National Guard grounds all Apache helicopters for safety review amid 2 recent deaths

National Guard grounds all Apache helicopters for safety review amid 2 recent deaths
UPI

Feb. 27 (UPI) — The U.S. National Guard said Tuesday that it has ordered an “aviation safety stand down” of all its Army National Guard helicopters for a safety review after two recent crashes that left two soldiers dead.

Lt. Gen. Jon Jensen, director of the Army National Guard, said Tuesday in a statement that safety “is always at the top of our minds.”

This comes after Army National Guard pilots — Chief Warrant Officer 4 Bryan Andrew Zemek and Chief Warrant Officer 4 Derek Abbott — died in a Friday crash when their AH-64D Apache helicopter went down during training in the northeast part of Mississippi near the small town of Booneville.

Jensen said the aviation stand down — which went into effect Monday — will “ensure all of our crews are prepared as well as possible for whatever they’re asked to do,” although it is unclear how many helicopters the stand down will affect.

A separate February 12 Apache helicopter crash in Utah also was a factor in the decision to ground the fleet.

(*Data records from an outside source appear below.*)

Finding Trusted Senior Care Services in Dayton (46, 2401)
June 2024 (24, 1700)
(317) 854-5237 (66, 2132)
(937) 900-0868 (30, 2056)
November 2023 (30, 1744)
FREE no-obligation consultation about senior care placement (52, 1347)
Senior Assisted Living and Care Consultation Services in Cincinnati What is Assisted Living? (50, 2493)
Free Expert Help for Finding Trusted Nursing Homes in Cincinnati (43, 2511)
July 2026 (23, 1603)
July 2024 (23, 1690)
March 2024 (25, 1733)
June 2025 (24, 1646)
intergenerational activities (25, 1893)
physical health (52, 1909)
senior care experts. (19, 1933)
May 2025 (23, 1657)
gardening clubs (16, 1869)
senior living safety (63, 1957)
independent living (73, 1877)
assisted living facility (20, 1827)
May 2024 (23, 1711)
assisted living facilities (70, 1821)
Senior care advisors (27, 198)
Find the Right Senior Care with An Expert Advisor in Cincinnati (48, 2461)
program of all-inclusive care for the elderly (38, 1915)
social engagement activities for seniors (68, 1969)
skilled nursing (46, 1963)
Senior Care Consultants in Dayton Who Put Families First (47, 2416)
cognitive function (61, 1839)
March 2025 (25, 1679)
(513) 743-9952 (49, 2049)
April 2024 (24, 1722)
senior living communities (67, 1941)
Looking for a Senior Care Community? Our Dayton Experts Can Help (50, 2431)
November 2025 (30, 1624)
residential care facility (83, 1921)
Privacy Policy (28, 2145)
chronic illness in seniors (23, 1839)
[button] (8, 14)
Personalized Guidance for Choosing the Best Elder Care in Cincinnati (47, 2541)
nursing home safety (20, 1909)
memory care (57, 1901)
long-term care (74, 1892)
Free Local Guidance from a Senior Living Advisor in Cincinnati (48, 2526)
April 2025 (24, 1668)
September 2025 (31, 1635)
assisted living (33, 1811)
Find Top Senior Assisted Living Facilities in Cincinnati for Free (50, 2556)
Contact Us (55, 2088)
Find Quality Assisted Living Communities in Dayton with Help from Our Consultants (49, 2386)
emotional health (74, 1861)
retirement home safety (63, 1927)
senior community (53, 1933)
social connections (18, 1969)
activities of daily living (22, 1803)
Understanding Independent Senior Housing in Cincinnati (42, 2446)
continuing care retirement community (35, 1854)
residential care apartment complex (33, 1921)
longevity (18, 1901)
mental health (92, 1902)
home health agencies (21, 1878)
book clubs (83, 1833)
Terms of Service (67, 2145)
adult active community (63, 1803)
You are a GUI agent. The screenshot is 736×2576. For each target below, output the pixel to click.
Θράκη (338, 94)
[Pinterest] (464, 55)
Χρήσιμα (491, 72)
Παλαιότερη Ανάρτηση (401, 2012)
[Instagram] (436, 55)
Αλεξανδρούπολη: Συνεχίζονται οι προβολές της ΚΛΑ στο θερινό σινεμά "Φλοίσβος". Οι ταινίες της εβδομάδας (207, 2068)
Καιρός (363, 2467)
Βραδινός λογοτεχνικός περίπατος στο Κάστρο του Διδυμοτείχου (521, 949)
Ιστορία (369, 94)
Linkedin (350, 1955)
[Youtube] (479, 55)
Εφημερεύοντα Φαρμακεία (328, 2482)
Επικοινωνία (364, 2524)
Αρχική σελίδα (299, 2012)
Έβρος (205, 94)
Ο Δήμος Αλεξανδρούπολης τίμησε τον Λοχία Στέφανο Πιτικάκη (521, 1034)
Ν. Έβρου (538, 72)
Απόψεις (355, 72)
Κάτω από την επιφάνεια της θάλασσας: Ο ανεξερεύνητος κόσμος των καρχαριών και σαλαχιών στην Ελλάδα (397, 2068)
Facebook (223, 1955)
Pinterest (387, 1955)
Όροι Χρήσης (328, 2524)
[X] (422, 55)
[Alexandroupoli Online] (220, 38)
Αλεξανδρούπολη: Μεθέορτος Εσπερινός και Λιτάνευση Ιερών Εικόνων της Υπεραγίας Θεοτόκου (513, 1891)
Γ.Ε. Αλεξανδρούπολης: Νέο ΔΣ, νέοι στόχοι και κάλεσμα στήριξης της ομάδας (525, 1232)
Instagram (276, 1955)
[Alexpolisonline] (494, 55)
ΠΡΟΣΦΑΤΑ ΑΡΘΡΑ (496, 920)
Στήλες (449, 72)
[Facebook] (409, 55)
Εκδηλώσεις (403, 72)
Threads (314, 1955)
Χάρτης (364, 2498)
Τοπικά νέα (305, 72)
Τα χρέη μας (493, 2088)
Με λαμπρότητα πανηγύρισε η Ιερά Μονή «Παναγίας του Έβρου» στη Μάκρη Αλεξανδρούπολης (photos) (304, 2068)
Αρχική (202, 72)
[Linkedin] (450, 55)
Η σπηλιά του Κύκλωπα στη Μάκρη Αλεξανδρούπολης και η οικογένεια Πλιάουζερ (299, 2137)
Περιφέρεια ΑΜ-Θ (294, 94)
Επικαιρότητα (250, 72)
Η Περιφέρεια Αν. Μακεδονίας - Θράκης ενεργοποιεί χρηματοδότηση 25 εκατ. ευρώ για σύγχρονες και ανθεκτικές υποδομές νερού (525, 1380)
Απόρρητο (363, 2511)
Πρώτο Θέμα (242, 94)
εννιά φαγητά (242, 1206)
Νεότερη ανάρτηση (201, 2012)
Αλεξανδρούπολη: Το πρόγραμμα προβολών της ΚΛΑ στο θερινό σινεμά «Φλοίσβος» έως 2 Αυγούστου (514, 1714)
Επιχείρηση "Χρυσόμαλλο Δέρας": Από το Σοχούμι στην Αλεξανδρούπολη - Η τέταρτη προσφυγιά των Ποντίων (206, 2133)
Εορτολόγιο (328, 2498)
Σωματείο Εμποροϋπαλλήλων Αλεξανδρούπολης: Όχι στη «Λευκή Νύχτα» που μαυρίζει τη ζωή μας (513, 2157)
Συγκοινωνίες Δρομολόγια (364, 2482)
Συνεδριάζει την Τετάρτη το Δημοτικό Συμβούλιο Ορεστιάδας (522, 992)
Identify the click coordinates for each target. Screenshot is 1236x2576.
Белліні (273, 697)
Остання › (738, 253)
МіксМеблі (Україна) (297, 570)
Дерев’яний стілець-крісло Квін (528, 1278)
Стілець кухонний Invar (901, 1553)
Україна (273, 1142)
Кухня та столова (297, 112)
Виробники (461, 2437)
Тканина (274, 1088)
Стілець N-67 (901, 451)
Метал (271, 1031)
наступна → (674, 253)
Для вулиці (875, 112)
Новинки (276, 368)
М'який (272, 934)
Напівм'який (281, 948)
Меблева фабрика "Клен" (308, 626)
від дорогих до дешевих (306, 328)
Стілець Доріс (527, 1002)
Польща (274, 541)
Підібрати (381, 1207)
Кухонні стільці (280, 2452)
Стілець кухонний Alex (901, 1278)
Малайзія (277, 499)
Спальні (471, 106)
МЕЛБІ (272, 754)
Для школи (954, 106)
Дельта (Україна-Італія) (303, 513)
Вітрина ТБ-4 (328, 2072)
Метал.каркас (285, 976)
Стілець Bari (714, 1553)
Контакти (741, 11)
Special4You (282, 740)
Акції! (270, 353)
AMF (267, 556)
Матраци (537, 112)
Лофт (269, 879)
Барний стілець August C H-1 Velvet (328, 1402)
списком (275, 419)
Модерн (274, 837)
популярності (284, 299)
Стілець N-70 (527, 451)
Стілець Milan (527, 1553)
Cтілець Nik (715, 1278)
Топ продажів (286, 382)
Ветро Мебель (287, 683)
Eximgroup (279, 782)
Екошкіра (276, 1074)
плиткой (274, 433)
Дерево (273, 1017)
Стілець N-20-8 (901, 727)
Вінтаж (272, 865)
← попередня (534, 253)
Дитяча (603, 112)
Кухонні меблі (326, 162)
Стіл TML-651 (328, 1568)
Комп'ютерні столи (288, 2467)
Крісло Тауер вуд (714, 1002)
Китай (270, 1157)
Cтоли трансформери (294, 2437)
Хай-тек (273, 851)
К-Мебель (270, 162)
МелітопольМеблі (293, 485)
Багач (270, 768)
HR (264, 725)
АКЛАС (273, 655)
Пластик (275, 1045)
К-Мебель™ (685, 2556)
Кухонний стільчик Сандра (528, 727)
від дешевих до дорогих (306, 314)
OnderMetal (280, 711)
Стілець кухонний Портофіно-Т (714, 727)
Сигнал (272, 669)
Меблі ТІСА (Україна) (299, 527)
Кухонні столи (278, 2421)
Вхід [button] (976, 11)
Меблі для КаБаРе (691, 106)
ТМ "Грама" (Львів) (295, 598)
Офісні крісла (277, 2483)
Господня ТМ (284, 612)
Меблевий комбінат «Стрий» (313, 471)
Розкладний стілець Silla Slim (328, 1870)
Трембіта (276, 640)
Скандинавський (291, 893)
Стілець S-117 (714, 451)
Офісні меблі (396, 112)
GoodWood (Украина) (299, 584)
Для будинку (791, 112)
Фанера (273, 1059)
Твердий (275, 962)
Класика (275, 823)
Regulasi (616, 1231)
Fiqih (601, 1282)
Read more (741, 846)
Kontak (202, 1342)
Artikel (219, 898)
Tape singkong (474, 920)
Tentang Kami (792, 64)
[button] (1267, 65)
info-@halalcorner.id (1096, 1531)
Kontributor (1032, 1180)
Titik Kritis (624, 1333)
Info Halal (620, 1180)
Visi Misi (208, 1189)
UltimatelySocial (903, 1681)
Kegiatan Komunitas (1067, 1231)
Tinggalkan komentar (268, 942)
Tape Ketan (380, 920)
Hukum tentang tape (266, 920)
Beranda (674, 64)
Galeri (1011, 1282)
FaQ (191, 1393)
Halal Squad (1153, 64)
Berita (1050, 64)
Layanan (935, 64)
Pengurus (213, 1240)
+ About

Nearly 45,000 Guardsmen currently are deployed abroad and on domestic missions in the United States, while the Guard supplies a substantial part of U.S. airpower overseas.

A February 2023 Black Hawk crash in Tennessee killed two, while a month later in March the same year another crash killed nine soldiers and was one of the deadliest training incidents in the military branch’s history, The Hill reported.